Version 1.2 of acs/ac-00084.txt

Unformatted version of acs/ac-00084.txt version 1.2
Other versions for file acs/ac-00084.txt

!standard 6.04(00)          03-12-05 AC95-00084/01
!class amendment 03-12-04
!status received no action 03-12-04
!status received 03-10-14
!subject Performance of unconstrained function calls
!summary
!appendix

From: Martin Dowie
Sent: Tuesday, October 14, 2003  5:20 AM

Functions that return unconstrained results incur overhead
as the result is copied back. An option is to convert the
call into a procedure and get the benefit of the pass-by
reference mechanism of an 'out' parameter (ok, the RM doesn't
force this, but I've yet to see an implementation that doesn't
do 'the right thing' :-).

The pain with converting to use a procedure is that often
the function is an infix operator:

   declare
      Result : constant UC_Array := X + Y;  -- Nice, but slow
   begin
      ...
   end;

   declare
      Result : UC_Array (Some_Constraint)
   begin
      Result := Add (X, Y);  -- Ugly, but fast
      ...
   end;

I'm wondering if it would be possible to create an extension
to 'renames' that would allow 'Nice and fast', e.g.

   package Test_Renames is

      type UC_Array is array (Something range <>) of Whatever;

      procedure Foo (A, B : UC_Array; C : out UC_Array);

      function "+" (A, B : UC_Array) return UC_Array
         renames procedure Foo;
      --  Tells the compiler that we want the infix notation
      --  but make the passing mechanism that of the procedure
      --
      --  Parameter profiles would obviously have to match

   end Test_Renames;

or even

   package Test_Renames is

      type UC_Array is array (Something range <>) of Whatever;

      function "+" (A, B : UC_Array) return UC_Array;

   private

      procedure Foo (A, B : UC_Array; C : out UC_Array);

      function "+" (A, B : UC_Array) return UC_Array
         renames procedure Foo;

   end Test_Renames;

I've introduced the phrase 'renames procedure' to make it clear
the intent of the renames but I have no idea if this would
actually be necessary (and clearly there is no need for a
'renames function'!)

To illustrate the actual performance difference, I did some
measurements, where the only difference was the use of
a function or a procedure and passing in a pair of 2x2
(constrained) arrays and returning a 2x2 (constrained) array.
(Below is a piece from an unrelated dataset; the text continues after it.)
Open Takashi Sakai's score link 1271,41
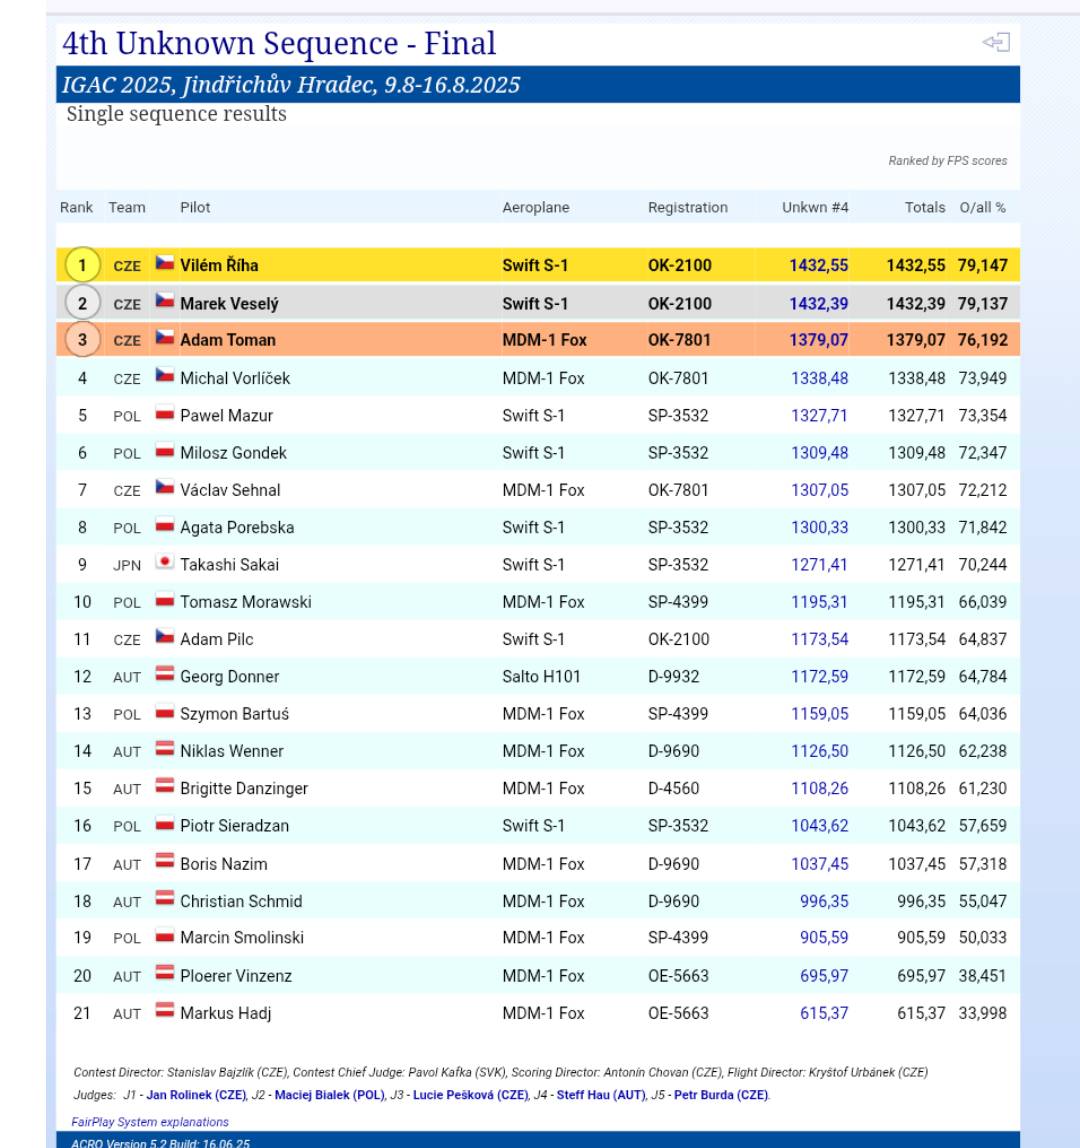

GNAT 3.15p           | No optimization | Max Optimization
---------------------+-----------------+-----------------
Functions            |     1.373s      |    0.634s
Procedures           |     0.813s      |    0.431s
---------------------+-----------------+-----------------
Improvement          |   +40.8%        |  +32.0%


ObjectAda 7.2.2(U10) | No optimization | Max Optimization
---------------------+-----------------+-----------------
Functions            |     1.531s      |    1.281s
Procedures           |     0.688s      |    0.328s
---------------------+-----------------+-----------------
Improvement          |   +55.1%        |  +74.4%


I'm guess this may come under 'Low priority' and 'Hard to
implement' but thoughts and brick-bats welcome! :-)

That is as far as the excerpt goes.